# start of EXCERPT

# Subs: How Loud, How Many, How Much?



## IIGQ4U (Aug 8, 2011)

Hi,

I am not a SPL guy but I am wondering the following in regard to your subs:

How loud are your subs?
How many subs do you have?
How much power are you giving your subs?
What kind of enclosure?

I personally have 1 sub (Polk MM1040 350W RMS), am giving it 300 watts in a sealed enclosure and am hitting 75 db. Does this seem a bit low?

Anyway, let's hear your answers 

Thanks!


----------



## BuickGN (May 29, 2009)

2- 15s infinite baffle. About 400w total for both speakers. Plenty loud to make the windshield flex and bury the front stage. I've got to actually measure it soon, windshield flexing and destroying the front stage could be any level. But let's just say it gets loud for an SQ system.

I'm sure the SPL guys can help you much more than myself but shouldn't you be able to hit 75db with just a few watts?

Maybe you should list the amp, the enclosure size, and how you're measuring it.


----------



## IIGQ4U (Aug 8, 2011)

Thanks for the post.

I am using the Kenwood XR-4S with a .5 cubic foot sealed box.

My measurement was sub only. With components I could hit about 100db.


----------



## totalmayhem (Apr 14, 2011)

My last substage consisted of two 18 inch SMD woofers in a 14.5 cube enclosure tuned to 34hz. Power to them was given by a Kicker Warhorse. Electrical consisted of 5 c&d g31 batteries, one g34 battery, a 270 amp alt., and 6 runs of 0 gauge from front to rear. Unless you heard it you could not believe how musical this was. Far from a sq setup but but deemed to sound great even by those who were soley into sq setups. Final official score was 148.8 @ 38hz. After some tuning unofficial score was a 151.3 @ 38hz. Vehicle is a Chevy Suburban


----------



## Danometal (Nov 16, 2009)

I have a single JBL P1224 in a 2.5 net cubes ported box @ 25 hz (SQ ported box), but it's seriously hitting around 135-138ish I'm guessing off around 750 watts RMS. It bounces my wipers and flexes my roof and makes your eardrums wiggle in your head.


----------



## jockhater2 (May 9, 2011)

soon to have 2 massive audio QC 15's @ 800 watts each.

My previous 2 12's in a 4 cu. ft. box weren't enough


----------



## galacticmonkey (Apr 28, 2010)

Right now I have 4 12s... But soon to be more. 

My biggest system ever was the one in my Avatar. 24 15s, 18,000w. 158db @ 30hz.


----------



## Danometal (Nov 16, 2009)

galacticmonkey said:


> Right now I have 4 12s... But soon to be more.
> 
> My biggest system ever was the one in my Avatar. 24 15s, 18,000w. 158db @ 30hz.


WOW


----------



## BuickGN (May 29, 2009)

galacticmonkey said:


> Right now I have 4 12s... But soon to be more.
> 
> My biggest system ever was the one in my Avatar. 24 15s, 18,000w. 158db @ 30hz.

# end of EXCERPT

** EXERCISE DESCRIPTION **
Please pull out the portion of the subwoofer thread starting with "Anyway, let's hear" and going on through "an SQ system.", copied word for word. Rely on the subwoofer thread alone.

# start of PROVIDED DATA

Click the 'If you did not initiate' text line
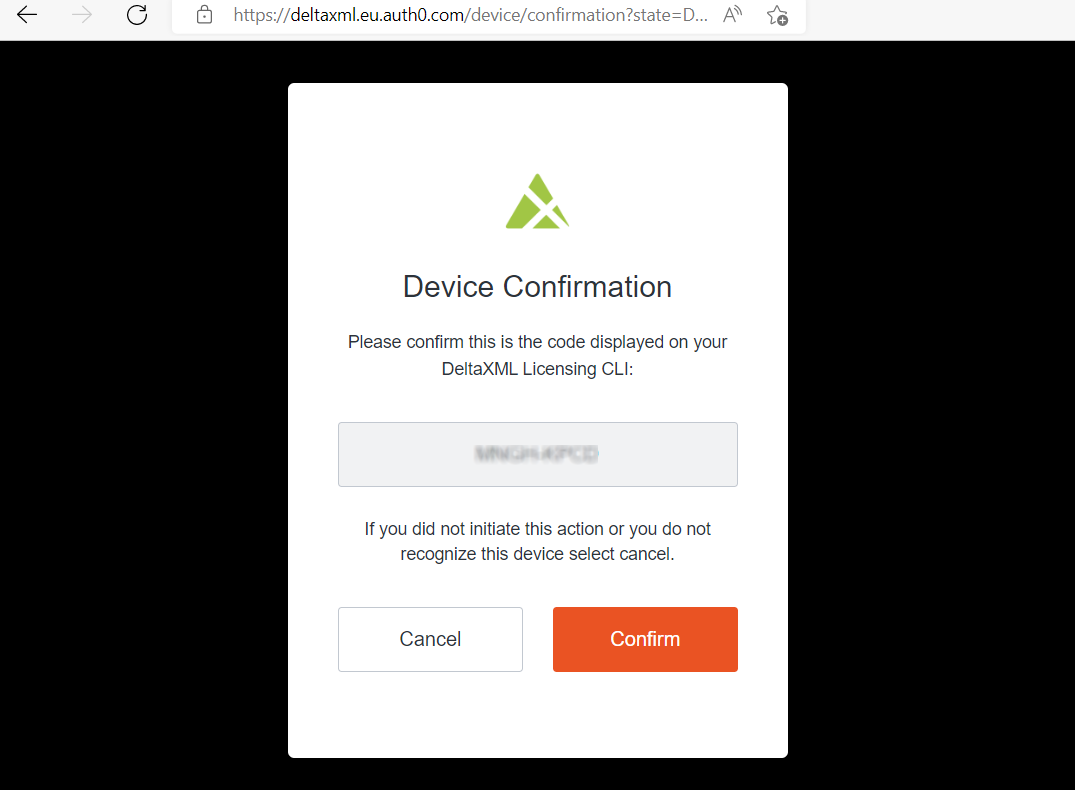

# end of PROVIDED DATA
# start of PROVIDED DATA

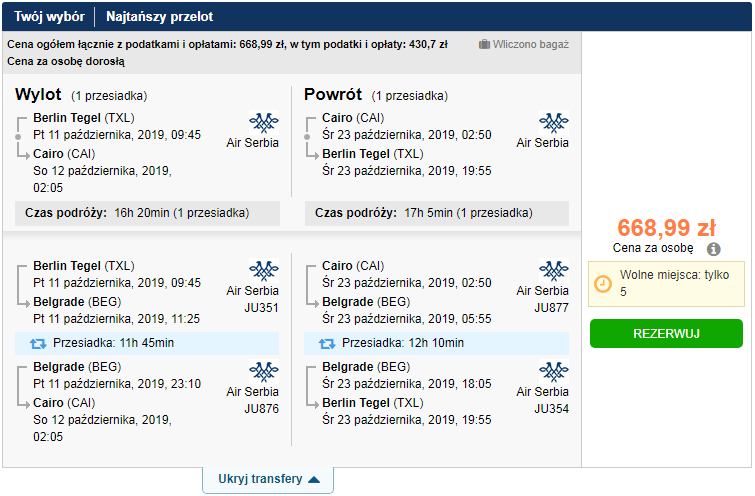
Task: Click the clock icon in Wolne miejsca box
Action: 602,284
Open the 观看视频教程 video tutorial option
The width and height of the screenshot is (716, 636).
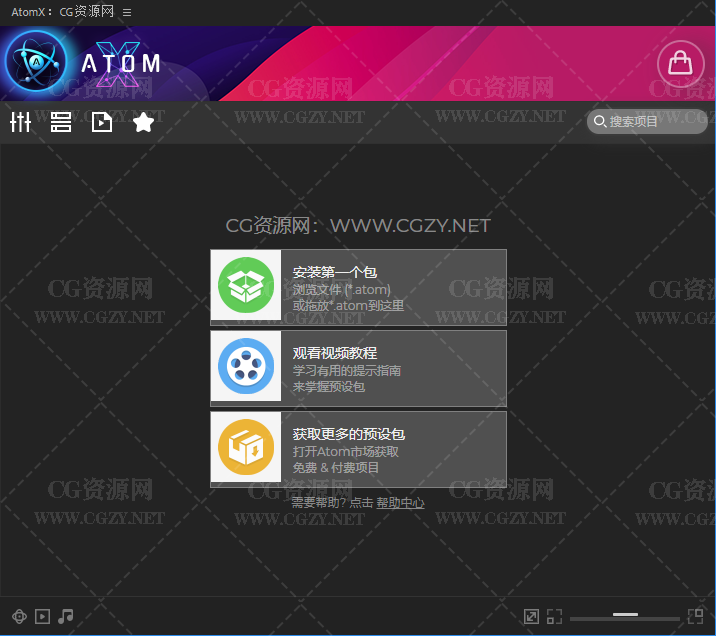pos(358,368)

# end of PROVIDED DATA

** WRITTEN ANSWER **
Anyway, let's hear your answers 

Thanks!


----------



## BuickGN (May 29, 2009)

2- 15s infinite baffle. About 400w total for both speakers. Plenty loud to make the windshield flex and bury the front stage. I've got to actually measure it soon, windshield flexing and destroying the front stage could be any level. But let's just say it gets loud for an SQ system.